Work to complete —
Extract each line of the records below that contains the string "height".

Text and element pointing records

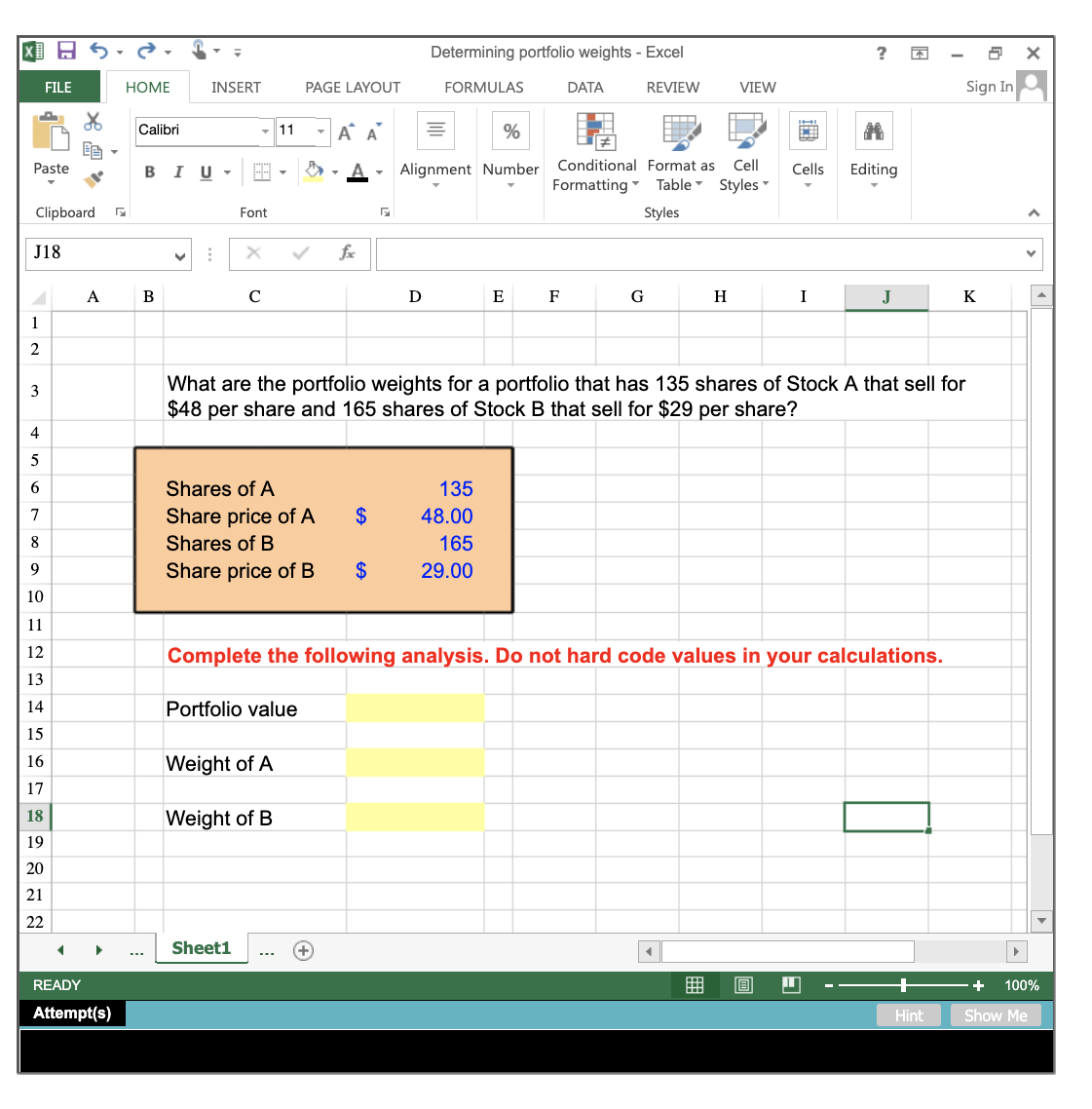
Task: Click the Hint button
Action: pyautogui.click(x=908, y=1014)
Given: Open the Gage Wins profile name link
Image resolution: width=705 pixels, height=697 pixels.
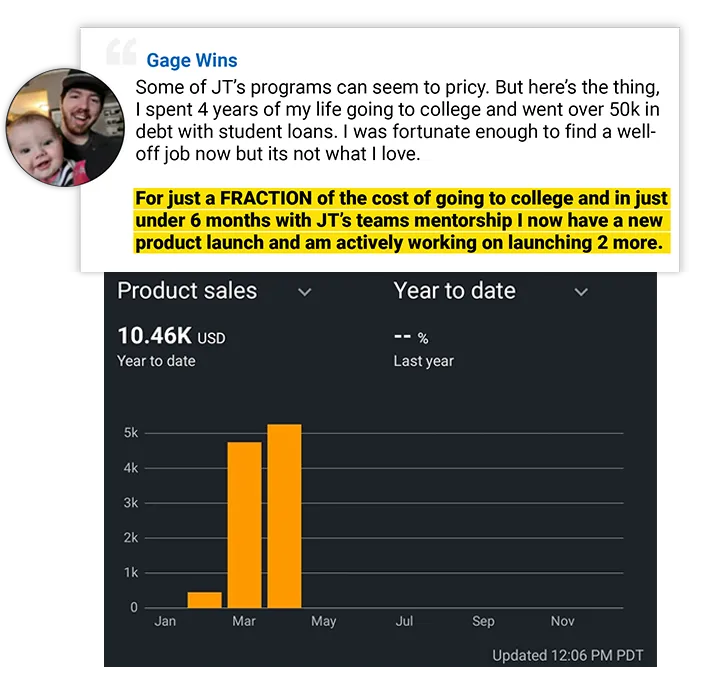Looking at the screenshot, I should click(x=192, y=60).
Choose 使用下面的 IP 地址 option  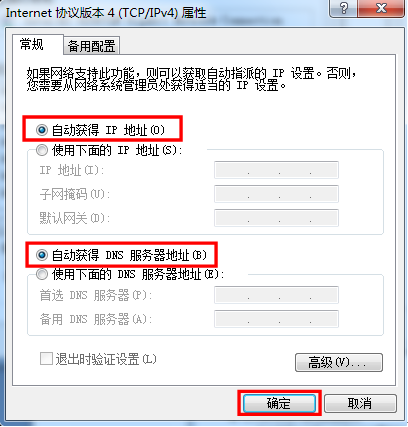click(42, 150)
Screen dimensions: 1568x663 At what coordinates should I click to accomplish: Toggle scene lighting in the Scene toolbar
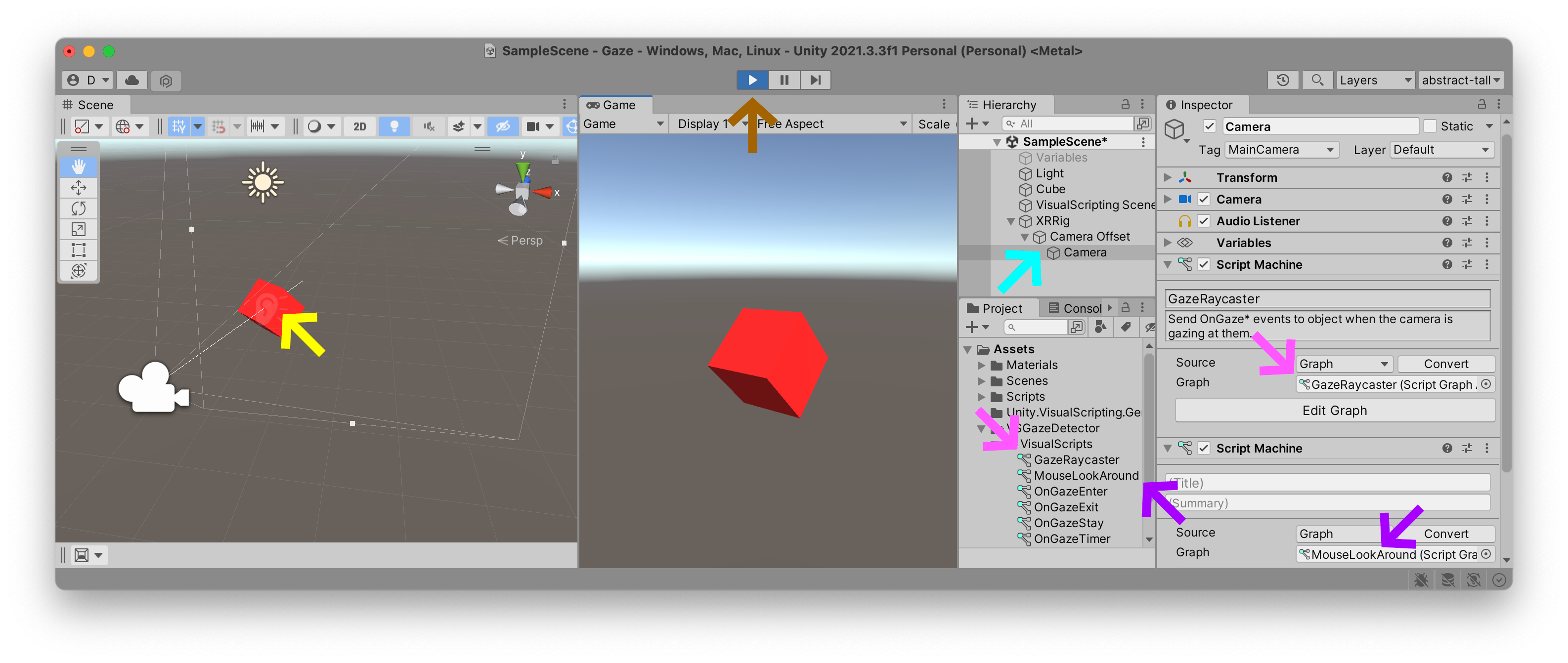pyautogui.click(x=394, y=126)
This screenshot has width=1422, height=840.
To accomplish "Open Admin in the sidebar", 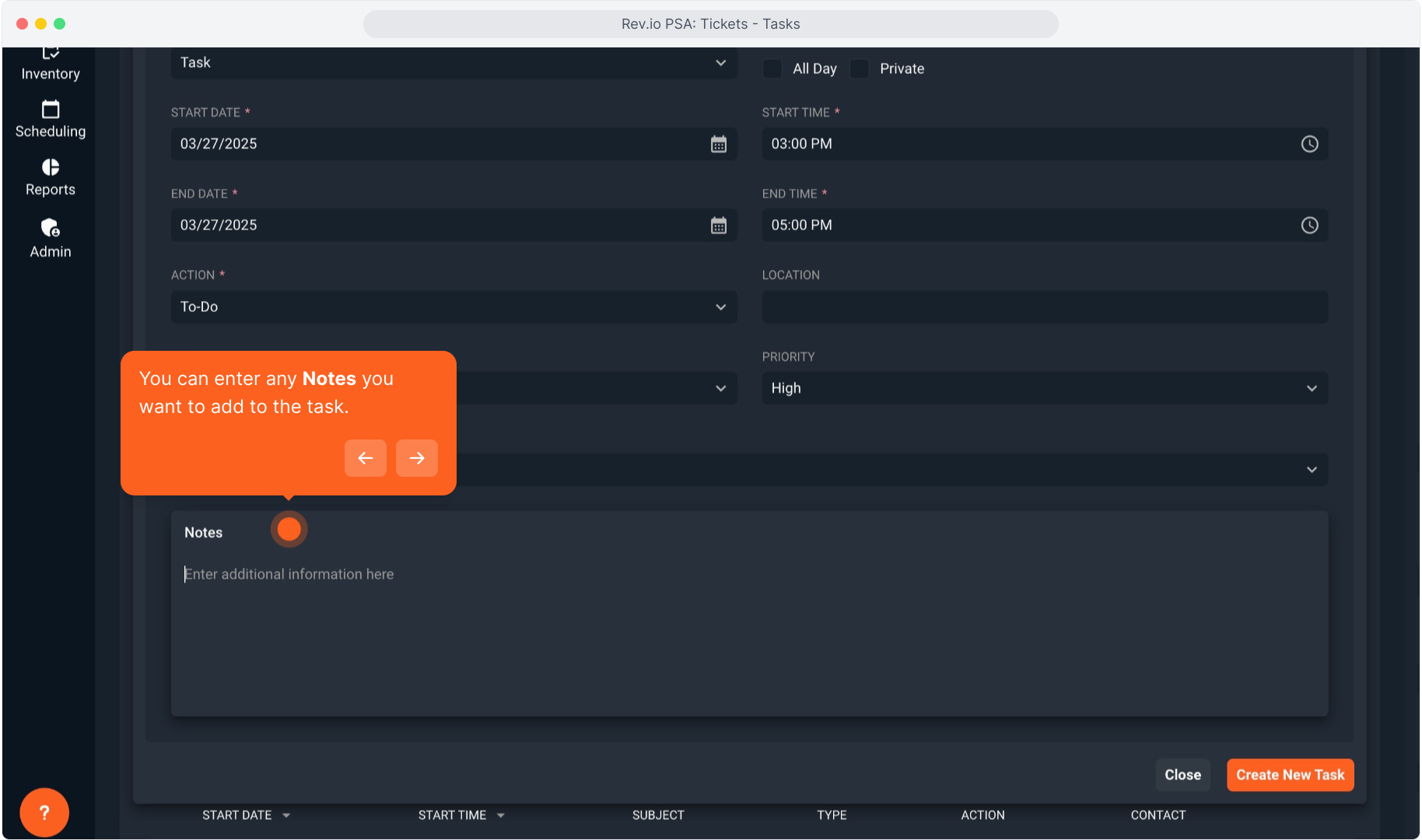I will [51, 238].
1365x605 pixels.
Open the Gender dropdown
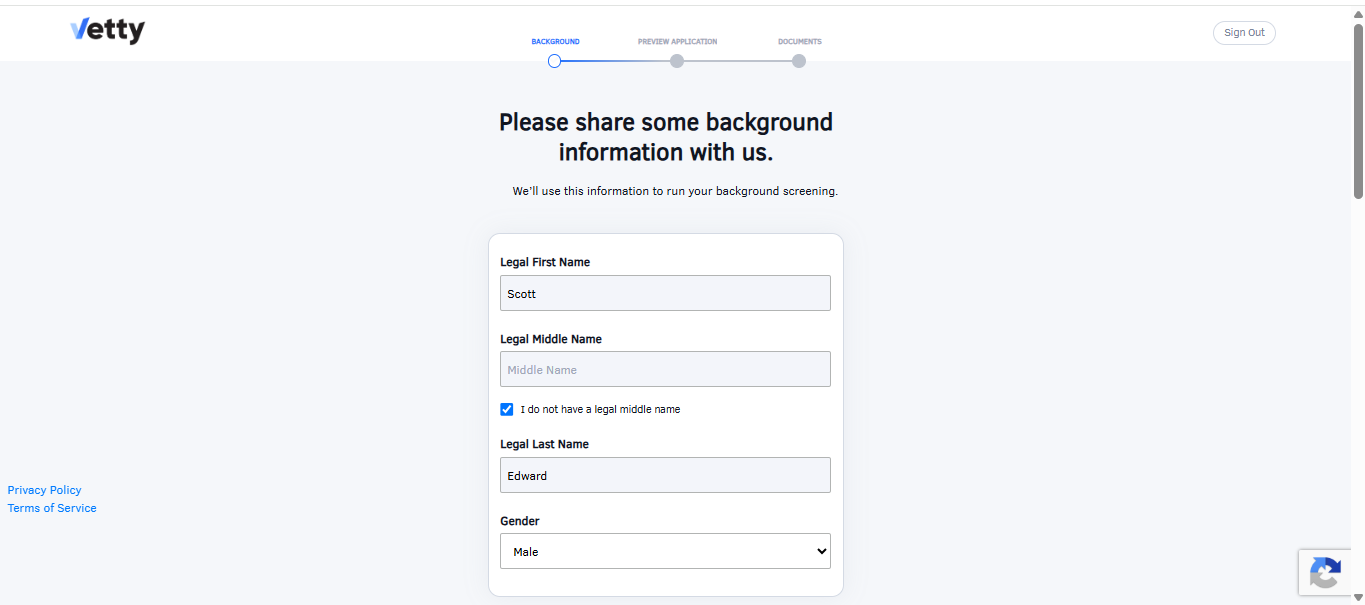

Correct output —
Image resolution: width=705 pixels, height=697 pixels.
This screenshot has width=1422, height=840.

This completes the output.